Dau al set (la apuesta a la séptima cara del dado) el grupo artístico que en 1948 decidió tender un puente con las vanguardias europeas desde la España aislada, sólo había salido de Barcelona en 1953 para una exposición en Madrid. Ahora, Ibercaja trae a Zaragoza una muestra itinerante con 40 obras de los entonces jóvenes pintores Joan Ponç, Antoni Tàpies, Modest Cuixart y Joan-Josep Tharrats, que podrás visitar hasta el 13 de diciembre. También exhibe poemas visuales y un filme de Joan Brossa, así como los textos del filósofo Arnau Puig y Juan Eduardo Cirlot para la revista Dau al set, que puede contemplarse en todos sus números.

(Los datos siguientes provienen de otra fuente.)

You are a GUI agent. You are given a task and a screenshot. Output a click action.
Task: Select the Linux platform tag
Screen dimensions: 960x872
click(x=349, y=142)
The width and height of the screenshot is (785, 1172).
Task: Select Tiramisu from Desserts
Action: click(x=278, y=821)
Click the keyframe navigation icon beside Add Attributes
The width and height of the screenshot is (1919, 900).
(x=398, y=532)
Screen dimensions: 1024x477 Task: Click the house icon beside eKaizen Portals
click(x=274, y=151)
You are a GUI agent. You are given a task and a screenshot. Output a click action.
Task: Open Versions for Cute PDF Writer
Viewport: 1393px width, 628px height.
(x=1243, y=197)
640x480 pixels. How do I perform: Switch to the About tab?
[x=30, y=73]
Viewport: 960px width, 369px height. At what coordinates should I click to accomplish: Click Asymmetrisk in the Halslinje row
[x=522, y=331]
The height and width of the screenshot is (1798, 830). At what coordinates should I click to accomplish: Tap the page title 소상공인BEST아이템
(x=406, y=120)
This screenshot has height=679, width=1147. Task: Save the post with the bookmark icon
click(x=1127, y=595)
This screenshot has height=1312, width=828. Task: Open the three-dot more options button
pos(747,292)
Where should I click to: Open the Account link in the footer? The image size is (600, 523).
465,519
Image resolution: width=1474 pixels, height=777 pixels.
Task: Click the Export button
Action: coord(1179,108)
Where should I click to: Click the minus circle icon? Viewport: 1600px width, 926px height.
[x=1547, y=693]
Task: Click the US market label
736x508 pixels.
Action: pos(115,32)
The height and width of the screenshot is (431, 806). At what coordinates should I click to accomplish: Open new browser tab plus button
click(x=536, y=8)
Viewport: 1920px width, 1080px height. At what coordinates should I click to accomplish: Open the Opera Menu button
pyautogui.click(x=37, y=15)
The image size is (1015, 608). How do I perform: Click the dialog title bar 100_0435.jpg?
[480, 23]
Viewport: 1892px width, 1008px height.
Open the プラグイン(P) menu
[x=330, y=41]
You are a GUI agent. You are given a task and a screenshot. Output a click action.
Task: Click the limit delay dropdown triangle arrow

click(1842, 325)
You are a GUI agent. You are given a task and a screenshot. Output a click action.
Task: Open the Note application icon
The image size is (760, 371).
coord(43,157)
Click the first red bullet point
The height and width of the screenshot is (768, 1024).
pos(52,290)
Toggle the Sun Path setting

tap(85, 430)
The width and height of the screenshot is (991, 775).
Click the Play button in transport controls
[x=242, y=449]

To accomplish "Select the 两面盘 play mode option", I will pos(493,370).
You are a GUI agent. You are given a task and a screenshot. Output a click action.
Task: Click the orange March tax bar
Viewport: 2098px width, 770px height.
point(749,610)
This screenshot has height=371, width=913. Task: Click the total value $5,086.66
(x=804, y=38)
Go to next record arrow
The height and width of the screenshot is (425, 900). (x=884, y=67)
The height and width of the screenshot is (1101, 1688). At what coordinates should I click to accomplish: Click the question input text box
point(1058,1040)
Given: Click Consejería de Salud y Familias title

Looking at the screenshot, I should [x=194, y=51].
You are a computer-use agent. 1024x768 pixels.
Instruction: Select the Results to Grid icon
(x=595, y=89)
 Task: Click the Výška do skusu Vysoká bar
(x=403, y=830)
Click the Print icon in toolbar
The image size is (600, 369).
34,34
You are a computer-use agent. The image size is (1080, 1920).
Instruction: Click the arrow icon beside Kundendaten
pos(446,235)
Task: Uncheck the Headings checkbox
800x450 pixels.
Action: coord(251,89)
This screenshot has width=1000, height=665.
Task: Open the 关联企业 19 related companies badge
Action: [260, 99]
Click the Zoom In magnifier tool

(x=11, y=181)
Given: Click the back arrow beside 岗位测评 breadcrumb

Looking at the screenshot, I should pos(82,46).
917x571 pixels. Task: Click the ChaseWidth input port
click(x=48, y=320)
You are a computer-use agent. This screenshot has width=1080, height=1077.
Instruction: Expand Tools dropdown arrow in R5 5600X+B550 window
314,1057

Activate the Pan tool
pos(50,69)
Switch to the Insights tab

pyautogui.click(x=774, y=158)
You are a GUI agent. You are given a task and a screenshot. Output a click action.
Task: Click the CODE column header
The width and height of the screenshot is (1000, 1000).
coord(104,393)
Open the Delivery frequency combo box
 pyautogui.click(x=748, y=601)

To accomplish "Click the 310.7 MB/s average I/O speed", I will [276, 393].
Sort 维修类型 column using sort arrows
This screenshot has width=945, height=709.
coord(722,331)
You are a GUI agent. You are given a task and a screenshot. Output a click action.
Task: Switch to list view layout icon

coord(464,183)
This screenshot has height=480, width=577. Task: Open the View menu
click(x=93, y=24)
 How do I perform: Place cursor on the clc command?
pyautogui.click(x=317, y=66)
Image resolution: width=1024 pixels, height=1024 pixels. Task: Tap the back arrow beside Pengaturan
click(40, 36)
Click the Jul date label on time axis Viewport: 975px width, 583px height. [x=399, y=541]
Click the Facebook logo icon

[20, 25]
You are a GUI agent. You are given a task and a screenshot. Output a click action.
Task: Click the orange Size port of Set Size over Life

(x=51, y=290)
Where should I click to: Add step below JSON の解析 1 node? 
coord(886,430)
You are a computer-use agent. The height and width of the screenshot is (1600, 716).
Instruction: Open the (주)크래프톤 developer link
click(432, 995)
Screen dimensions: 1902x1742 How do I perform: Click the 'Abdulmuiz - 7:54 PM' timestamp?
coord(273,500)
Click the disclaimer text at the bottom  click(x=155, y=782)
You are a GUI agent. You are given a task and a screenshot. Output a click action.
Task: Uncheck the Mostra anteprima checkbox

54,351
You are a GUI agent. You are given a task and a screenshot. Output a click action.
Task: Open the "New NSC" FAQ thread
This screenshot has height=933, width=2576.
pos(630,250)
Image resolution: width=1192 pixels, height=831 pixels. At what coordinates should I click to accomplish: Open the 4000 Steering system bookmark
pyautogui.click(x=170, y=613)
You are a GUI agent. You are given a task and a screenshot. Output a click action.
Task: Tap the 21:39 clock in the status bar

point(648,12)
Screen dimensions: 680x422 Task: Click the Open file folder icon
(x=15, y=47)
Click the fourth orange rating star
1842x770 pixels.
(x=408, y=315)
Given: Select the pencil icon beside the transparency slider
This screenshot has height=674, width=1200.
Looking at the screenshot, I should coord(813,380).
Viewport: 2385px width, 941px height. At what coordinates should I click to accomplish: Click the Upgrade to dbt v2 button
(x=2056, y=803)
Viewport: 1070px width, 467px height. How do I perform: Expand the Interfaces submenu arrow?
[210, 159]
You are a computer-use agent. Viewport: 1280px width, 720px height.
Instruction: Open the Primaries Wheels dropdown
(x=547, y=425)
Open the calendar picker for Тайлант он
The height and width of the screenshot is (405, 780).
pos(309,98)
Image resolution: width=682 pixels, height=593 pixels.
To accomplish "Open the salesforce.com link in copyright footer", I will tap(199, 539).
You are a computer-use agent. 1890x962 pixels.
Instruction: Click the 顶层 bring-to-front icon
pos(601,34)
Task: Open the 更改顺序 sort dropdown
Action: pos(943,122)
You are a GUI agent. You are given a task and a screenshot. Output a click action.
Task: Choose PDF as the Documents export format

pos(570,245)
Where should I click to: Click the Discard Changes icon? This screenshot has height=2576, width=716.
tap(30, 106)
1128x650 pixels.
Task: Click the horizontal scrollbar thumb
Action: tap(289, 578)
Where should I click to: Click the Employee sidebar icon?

El lugar de encuentro de aquellos jóvenes cultos fue la Plaza Molina, nada sospechoso para la vigilancia policial porque era un sitio de pulular juvenil y de encuentro de novios. Una publicación efímera, la revista Algol (el nombre del Diablo para una estrella intermitente) en la que escribieron Brossa, Arnau Puig y Ponç, en 1946, les puso en relación con Tàpies y con Cuixart, el más culto de todos, influenciado por Dalí y por Klee. En 1948 llega Tharrats, editor e impresor.

Intercambiaban ideas e inquietudes, los pintores rivalizaban entre sí por ir cada vez más lejos en una línea que retomaba el surrealismo de los años 30, pero que encontraba en Miró y en Klee sus referentes de postguerra, sin dejar de lado la música tímbrica y atonal, de la mano de Cirlot, además del cine y sus aledaños.

Todos expresaban un mundo interior a través de escenas de carácter fantástico desarrolladas en una atmósfera mágica y surreal mediante líneas puras. Las trazaban de forma automática. Acabaron elaborando su revista, elaborada a mano, que se editó regularmente hasta 1951, año en que el grupo se disgregó.

La exposición de Ibercaja se abre a la obra de los pintores y a la historia y el contenido de la revista Dau al Set, en espacios contiguos pero bien diferenciados. Ponç fue el que salió primero con su surrealismo onírico de paisajes alucinantes que admitían leyendas imaginarias. Cuixart se inspiró más en Miró y en el expresionismo alemán para resolver sus imágenes llena de fantasía. Tàpies puso sus dotes de dibujante al servicio de imágenes evasivas en el seno de atmósferas oscuras y luces fosforescentes, que denotan silencio. Tharrats mostró sus esquemas radiantes. En todos ellos predomina lo misterioso, lo oscuro, lo intermitente.